Stored records:
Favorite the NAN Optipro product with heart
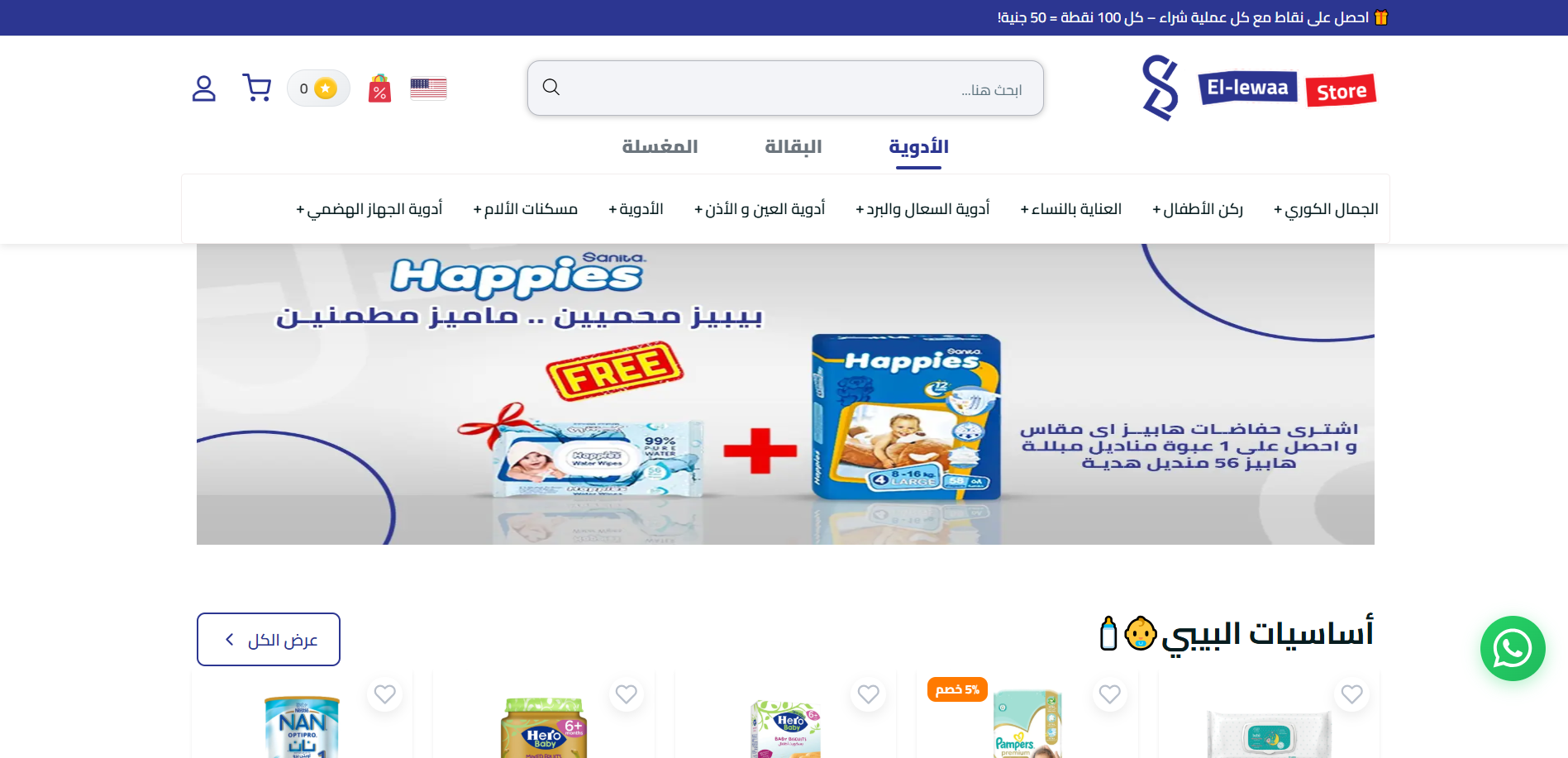The image size is (1568, 758). coord(384,694)
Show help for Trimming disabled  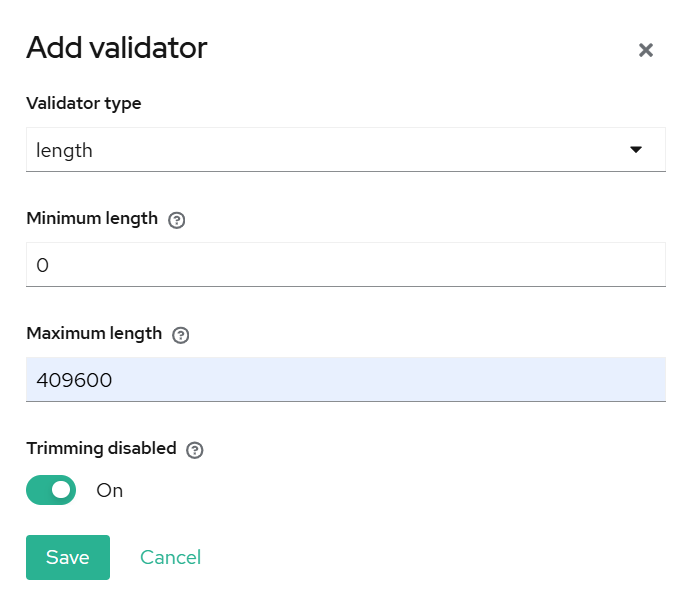195,450
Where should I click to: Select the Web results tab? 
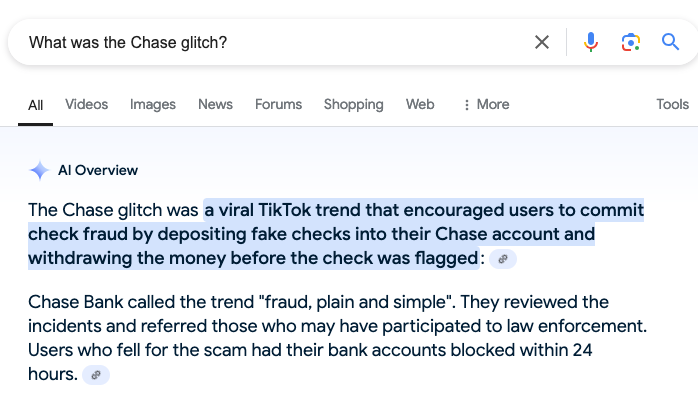(420, 104)
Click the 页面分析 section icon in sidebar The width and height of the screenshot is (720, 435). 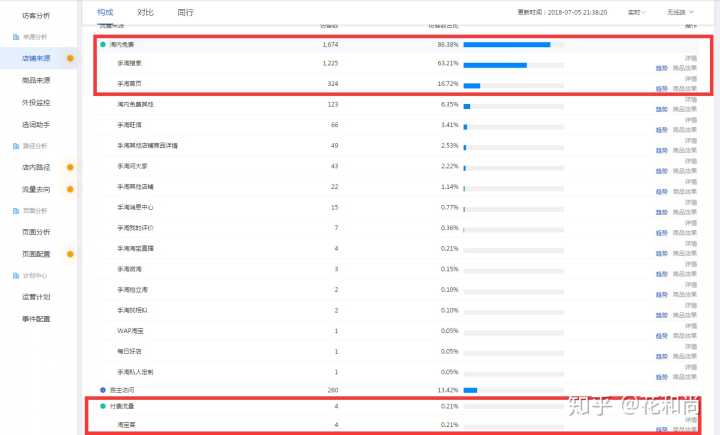pos(15,211)
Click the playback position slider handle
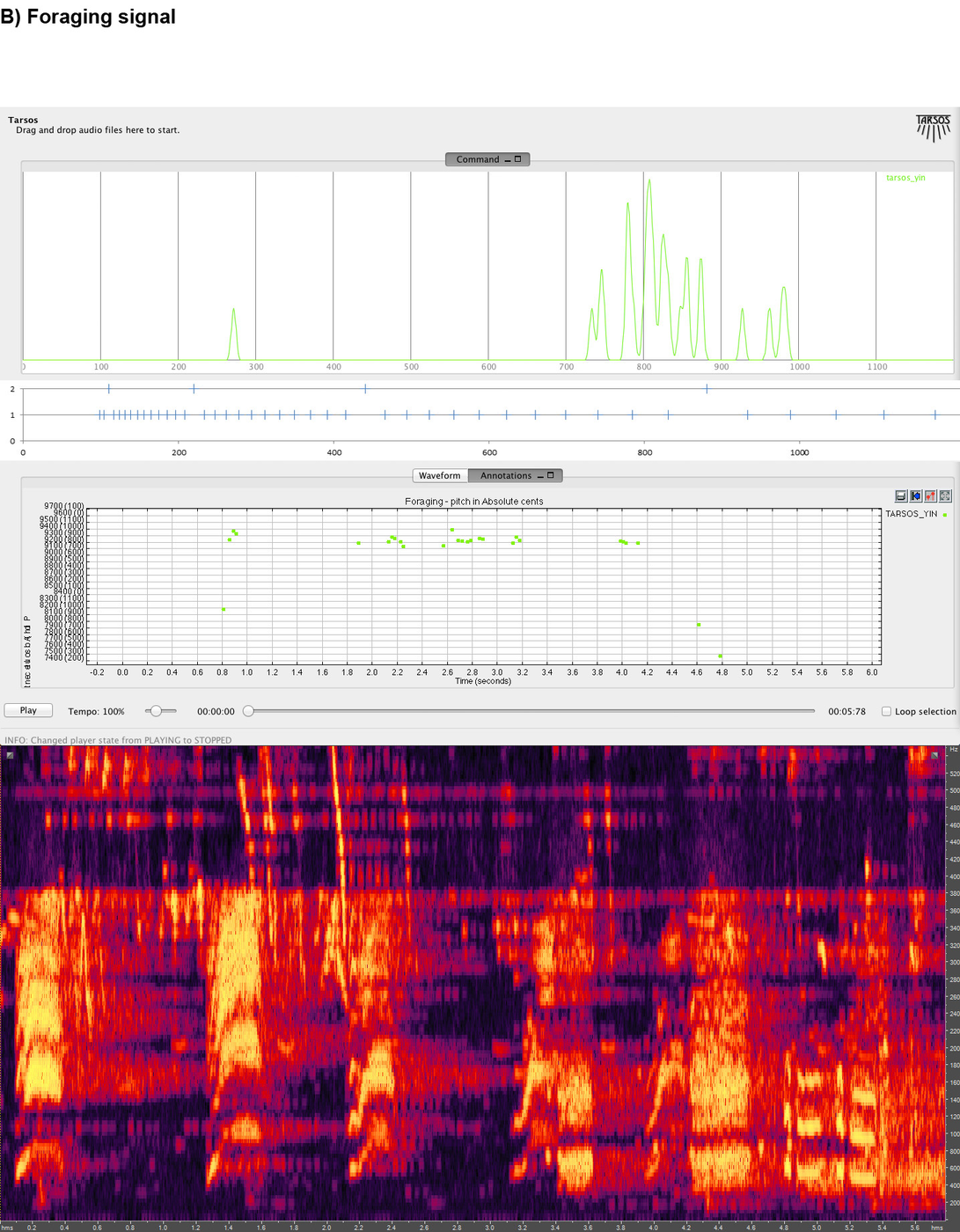960x1232 pixels. coord(248,711)
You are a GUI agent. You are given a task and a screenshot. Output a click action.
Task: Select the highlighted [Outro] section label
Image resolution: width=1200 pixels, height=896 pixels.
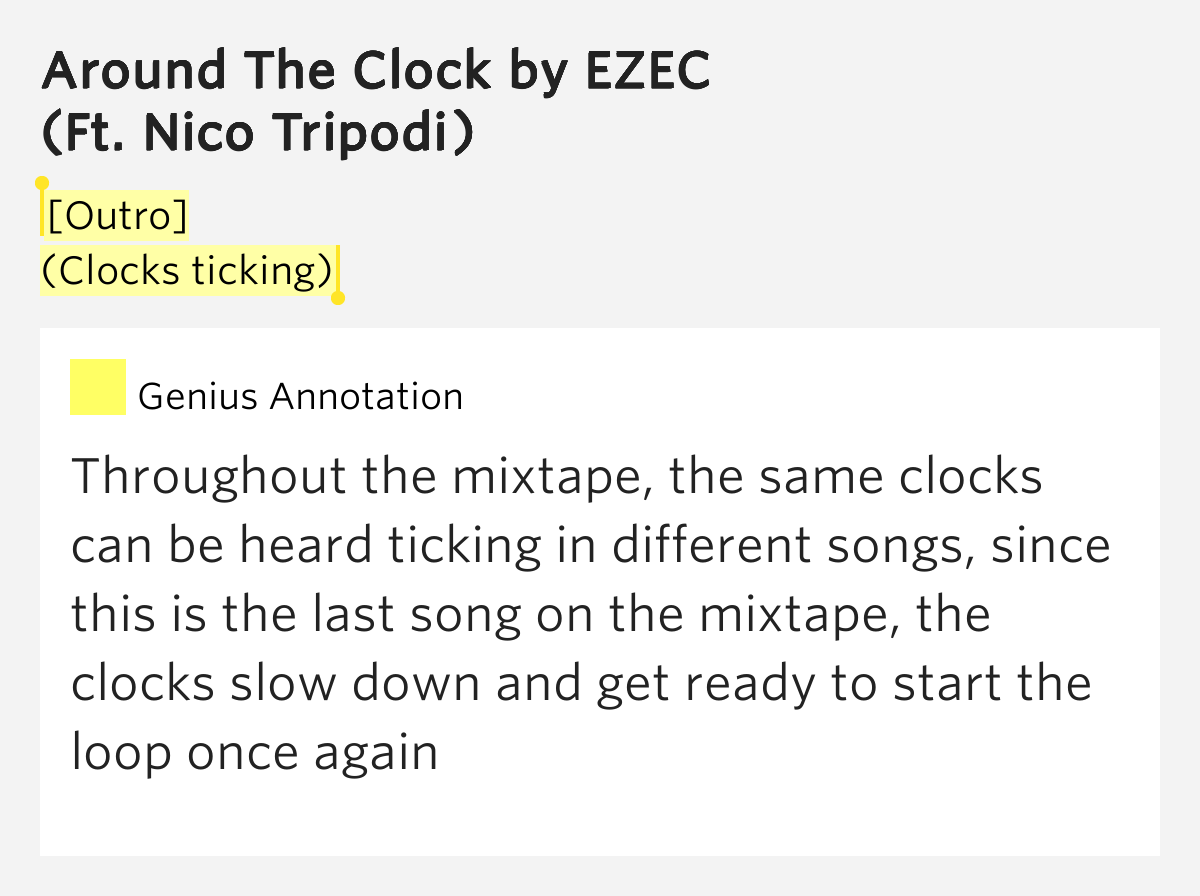tap(117, 216)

The exercise: Please output the stretch of the entries that opens with the line containing "Click the playback position slider handle" and runs through the end of the entries as a Markdown table with the columns Row and Entry line. Skip blank lines and leave the pictures out.

Final result:
| Row | Entry line |
|---|---|
| 1 | Click the playback position slider handle |
| 2 | 960x1232 pixels. coord(248,711) |
| 3 | You are a GUI agent. You are given a task and a screenshot. Output a click action. |
| 4 | Task: Select the highlighted [Outro] section label |
| 5 | Image resolution: width=1200 pixels, height=896 pixels. |
| 6 | tap(117, 216) |